I'm going to talk a little bit about a few of the features of Unity that I think I will quickly become dependent on and miss on other desktops. First up, the HUD.

The HUD, Heads Up Display, is a search tool for menus. We've all been here before, you're in an application, working away, and you need a certain function. You can't remember which menu that function is under, so you waste 20 seconds or more digging through menus looking for it. This is where HUD comes in. A single tap of the 'alt' key brings up a search field, where you can start typing the name of the menu item you're looking for. Below the search field, a list begins to populate as you type, with hits on that keyword, prepended with the path to that item.

As an example, in GIMP, if I start typing “crop” into the HUD, I get a list of items like so:
Tools > Transform Tools > Crop

Once I train myself to use HUD, I can see it becoming a time-saver in some larger applications like Libre Office Writer or Calc. I often find myself searching menus in those apps for a function.

Ubuntu One, Canonicals free cloud service, has grown up a bit in this release. The settings panel is cleaner and more comprehensive, and the speed of syncing files is much improved over the earlier versions.
I have two work computers, a large home desktop machine, and a eeepc netbook. Using Ubuntu One, I sync the contents of my documents and desktop folders. This just works wonderfully. As an example, this blog entry was something I worked on over a few days, sometimes at home, and sometimes on my lunch break at the day job. I'd open the file, work on it awhile and then close it. No matter if I was home on the desktop, or elsewhere on the netbook, I always had the current edit of the file.

Other times, I might run across some media or image that I want to use later. I would simply drop in on my desktop, and the next time I sat down at the other computer, the file was there. Very handy.

One design element of Unity that I have mixed feelings about, is the placement of menus in the bar at the top of the screen. Just as on the Mac's OS, all application menus will be place in the top of the screen. On my netbook, this is not so much of a problem since it saves on screen real estate. Application windows have more space for content. However, on my desktop with a big 24” hi-res monitor, this results in a LOT of mouse milage.

The app menu placement is implemented through three little programs, so simply removing them will cause the menus to again be place on application windows. The one line shell command to accomplish this is as follows.:

sudo apt-get autoremove appmenu-gtk appmenu-gtk3 appmenu-qt
Doing this on my desktop but not on my netbook allows me to get the best out of unity in both cases It's the one thing I enjoy most about a linux desktop, customizable, completely. At work I use a Mac as my primary workstation and I am responsible for nearly 400 Mac workstations. Apple makes the decisions about how their GUI looks and works, you have little choice. The Lion upgrade went a long way to slowing me down at my job. Lots of frustration and verbal grumbling over that.

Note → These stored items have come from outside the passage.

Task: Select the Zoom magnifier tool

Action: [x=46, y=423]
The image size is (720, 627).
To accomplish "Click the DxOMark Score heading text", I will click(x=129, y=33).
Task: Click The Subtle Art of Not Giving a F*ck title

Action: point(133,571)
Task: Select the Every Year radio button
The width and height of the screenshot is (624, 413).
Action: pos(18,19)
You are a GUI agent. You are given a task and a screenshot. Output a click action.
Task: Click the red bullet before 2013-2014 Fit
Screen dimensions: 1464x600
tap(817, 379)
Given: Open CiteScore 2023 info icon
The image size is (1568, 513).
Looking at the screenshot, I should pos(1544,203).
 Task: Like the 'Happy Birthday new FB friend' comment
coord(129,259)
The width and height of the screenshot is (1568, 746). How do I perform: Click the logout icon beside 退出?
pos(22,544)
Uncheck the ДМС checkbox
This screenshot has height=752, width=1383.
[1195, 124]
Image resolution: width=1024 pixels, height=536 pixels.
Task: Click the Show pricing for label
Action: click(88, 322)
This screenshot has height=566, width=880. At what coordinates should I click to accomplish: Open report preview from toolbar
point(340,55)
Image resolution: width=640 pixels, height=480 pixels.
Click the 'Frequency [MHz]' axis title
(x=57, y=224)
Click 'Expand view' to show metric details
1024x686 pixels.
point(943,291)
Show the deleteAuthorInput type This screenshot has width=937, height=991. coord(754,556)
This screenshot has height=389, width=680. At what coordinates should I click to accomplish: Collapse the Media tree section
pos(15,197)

There are only two 'bugs?' that I have yet to resolve with Unity. One being multiple desktops don't automatically switch when you switch focus to apps on other desktops. Example: I leave Gwibber on a second desktop.. If I go to the notification menu and notice a new message there, and click on it, nothing happens. In my mind it seems that the desktop should slide over to Gwibber.

The other is probably a configuration setting somewhere that I've yet to find. On my desktop, tapping the super key does not bring up the menu, nothing happens. This machine was upgraded from 10.10 to 11.04 to 11.10, finally to 12.04. I suspect there's some crumbs still hanging around that I have to clean up. Any suggestions?